“Rosso di robbia”, il colore protagonista

Da sempre, ho almeno due lavori a maglia in lavorazione. Uno veloce, da finire in  un batter d’occhio: un campioncino che può diventare una spilla; un quadrato a maglia rasata o con un punto operato (tanti quadrati possono diventare qualcosa di grande, un plaid ad esempio). Uno più importante, che avanza gradualmente (capita che rimanga in sospeso anche per tempi lunghi!). Può essere un maglione, una giacca, un vestito. Ogni tanto, se me ne ricordo, scatto qualche foto, durante la lavorazione.

Da molti anni ormai, lavoro esclusivamente lana tinta con colori vegetali. Da quando ho organizzato un corso di tintura con Michela, alias Rosso di Robbia.

Da quando uso filati (e tessuti) in colori vegetali ho riscoperto il colore. Nella scelta dei colori sono sempre stata molto cauta. Non amo i colori sgargianti. Amo i toni del marrone, dal più chiaro al più scuro. Quelli del verde (verde salvia, verde muschio, verde foglie di tiglio. Insomma, non un verde squillante!).

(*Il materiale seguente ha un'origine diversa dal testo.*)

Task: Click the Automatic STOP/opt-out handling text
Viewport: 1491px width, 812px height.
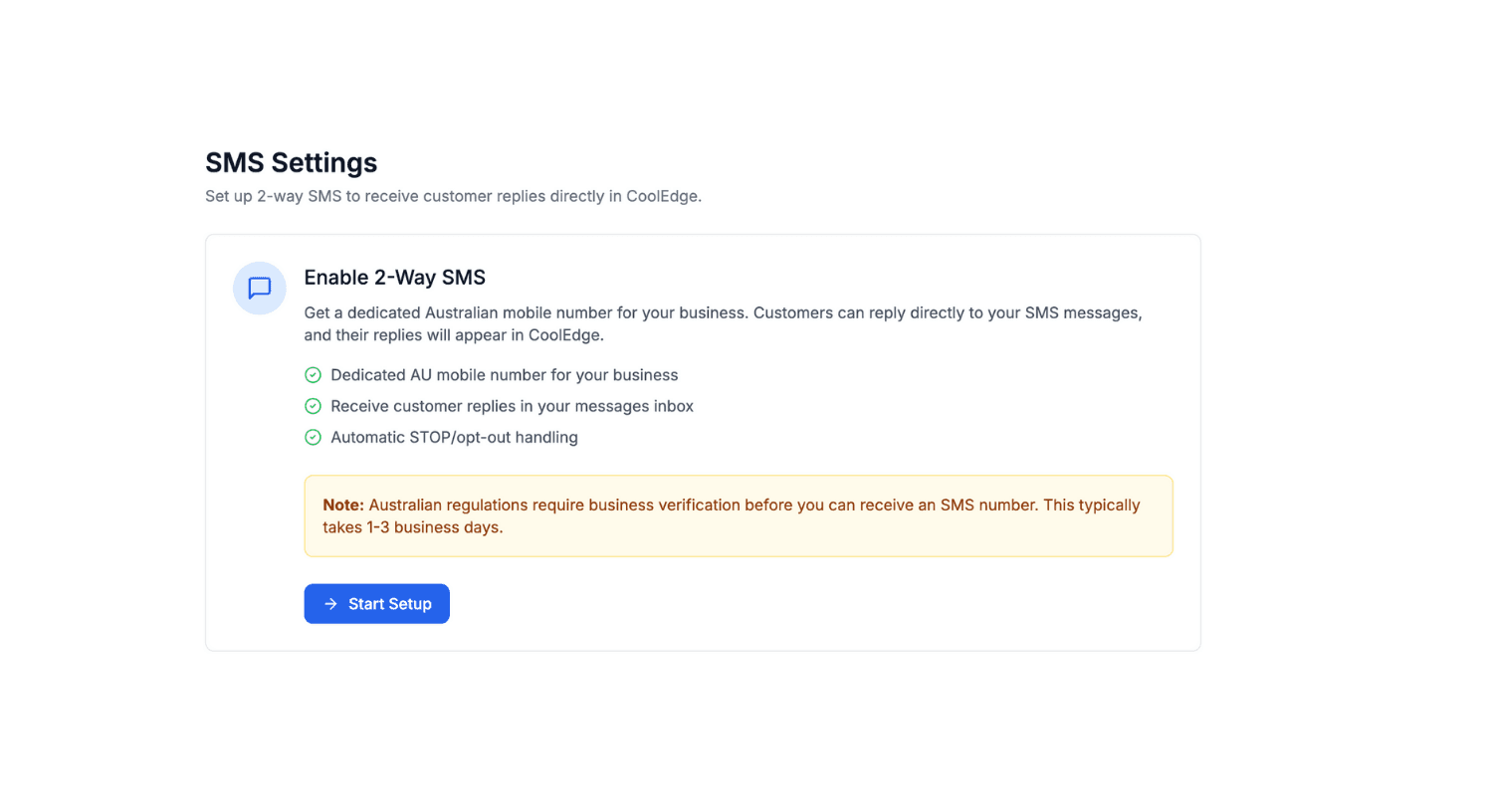Action: click(x=455, y=437)
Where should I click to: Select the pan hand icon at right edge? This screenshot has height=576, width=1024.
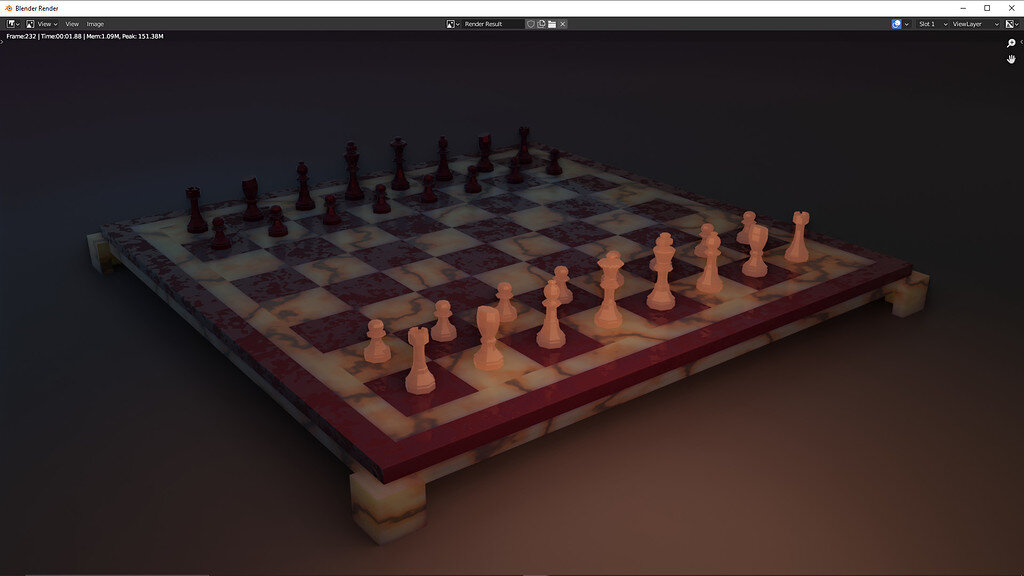point(1010,59)
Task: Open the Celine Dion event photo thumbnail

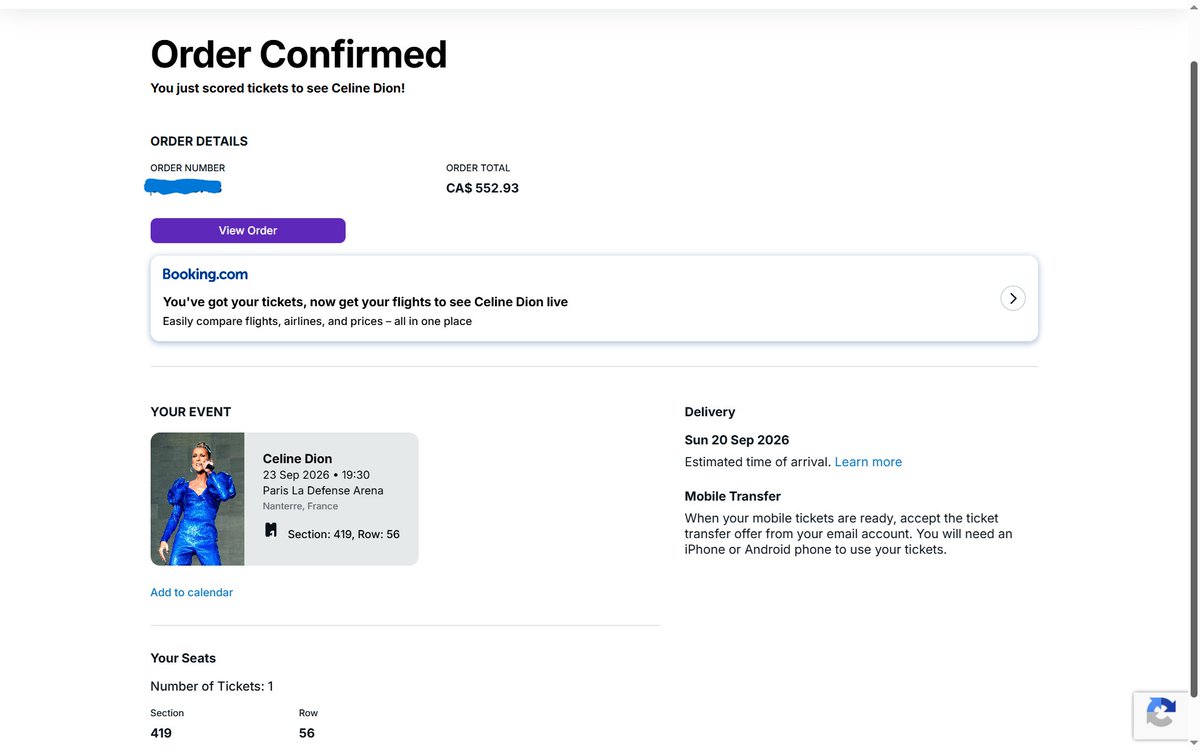Action: point(198,499)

Quelli del grigio. Un po’ monotoni. Un po’ come faceva la mamma. Le sue scelte erano sempre molto oculate, quasi spente. E, in casa, mi hanno sempre preso un po’ in giro per questo.

Da quando i colori dei miei filati sono quelli naturali, ho cominciato a osare. Non temo più il giallo e neppure il rosso. Non temo neppure le combinazioni un po’ particolari. Per la verità neppure gli abiti molto colorati!

Certo, né il giallo né il rosso sono quelli dei colori sintetici. Sono più tenui, meno sfacciati. Mi permettono di osare. Così, ho voluto una giacca rossa, in lana appenninica. La lana è quella che recupera l’amica Maria  (anche l’idea di comprare la lana che non ‘conosco’ è definitivamente tramontata, insieme al tramonto dei colori sintetici!).

Il rosso è quello che si ottiene dalle radici di robbia. La tintura è opera di Michela. Non mi sono mai cimentata con le radici di robbia. Ma ho una piantina in giardino, all’ombra dell’albero di noce. La tengo sotto controllo, nella speranza che le radici si propaghino!

Dalla data delle foto, risalgo ai tempi di lavorazione. Ho iniziato a settembre. Alla metà di marzo il lavoro è finito, la giacca cucita e rifinita, con un bottone di legno e una spilla in tinta, all’uncinetto. Ed è arrivato il momento di usarla: le temperature si sono abbassate e qualcosa di caldo per leggere o per uscire a raccogliere le noci è indispensabile!